Montenegro borders Croatia, Bosnia & Herzegovina, Serbia, Kosovo, and Albania.

Montenegro ↔ Croatia (single main crossing):

Montenegro ↔ Bosnia (mostly Sarajevo route):

Montenegro ↔ Albania (less frequent, mostly Tirana route):

Montenegro ↔ Serbia (eastern, less common):

For full details on every Balkan border crossing including EES (Entry/Exit System) requirements live since April 2026, see our border crossings guide.

Practical info

Currency: Euro (€). Montenegro adopted the Euro unilaterally — it’s not in the EU but uses Euros anyway, with the same notes and coins.

Language: Montenegrin (very similar to Serbian/Bosnian/Croatian — mutually intelligible). English is good in Kotor and Budva, less so inland and in Podgorica.

Costs: Mid-range between Croatia and Bosnia. Budget €80–120 per person per day. Kotor old town is the most expensive area. Everything gets cheaper 10 minutes outside the tourist zones — restaurants on the bay road just outside the walls are typically half the price of inside.

Visas: EU, US, UK, Canadian, and Australian passports don’t need a visa for stays up to 90 days.

Driving (if you rent a car): Coastal roads are good but winding. The Lovćen serpentine is dramatic — 25 hairpin turns up a mountainside. Foreign drivers regularly struggle on this road, especially after a long flight. The Bay of Kotor traffic in July-August is heavy with tour buses; private parking near old town entrances is paid (€1-2/hour) and limited.

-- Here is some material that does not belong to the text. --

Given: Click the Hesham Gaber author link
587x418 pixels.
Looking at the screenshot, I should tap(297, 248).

Cross-border with rental car: Croatian rentals require additional insurance + green card listing Montenegro (€15-30/day) — some companies refuse Montenegro routes entirely. Always confirm before booking.

Why use a private transfer for Montenegro

Three reasons:

  1. The Karasovići border (Croatia ↔ Montenegro) — peak summer queues 2-3 hours mornings. Local drivers know which lanes move fastest, time pickup windows around the queue, and have all paperwork ready.
  2. The Lovćen serpentine — most foreign drivers struggle with the 25 hairpin turns. We do this drive 5+ times a week.
  3. Bay of Kotor stop logistics — Perast, Risan, viewpoints. A private driver lets you stop where you want; bus tours don’t.

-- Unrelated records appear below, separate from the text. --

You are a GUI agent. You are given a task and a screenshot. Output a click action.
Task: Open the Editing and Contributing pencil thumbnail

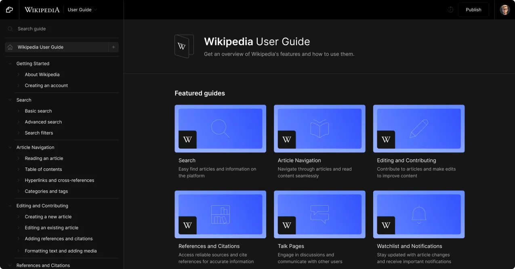tap(418, 128)
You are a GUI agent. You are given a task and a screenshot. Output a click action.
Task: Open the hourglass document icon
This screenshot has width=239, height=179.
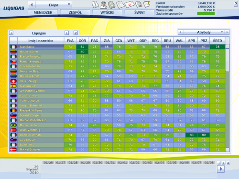coord(95,4)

Where renting beats us: 5+ day Montenegro-only road trips with multiple inland destinations (Durmitor, Skadar Lake, Cetinje), where flexibility matters more than driver knowledge.

Best routes to and from Montenegro (with optional stops)

Dubrovnik → Kotor — 79 km / 1h51 / from €210

Kotor → Mostar — through Trebinje, ~5h / from €300

Tivat Airport → Kotor — 7 km / 9 min / from €30

Kotor → Tirana — 198 km / 4h19 / from €195

For the complete day-by-day Bay of Kotor + neighbors itinerary, see our 10-day Balkans route or 14-day full circuit.

When is the best time to visit Montenegro?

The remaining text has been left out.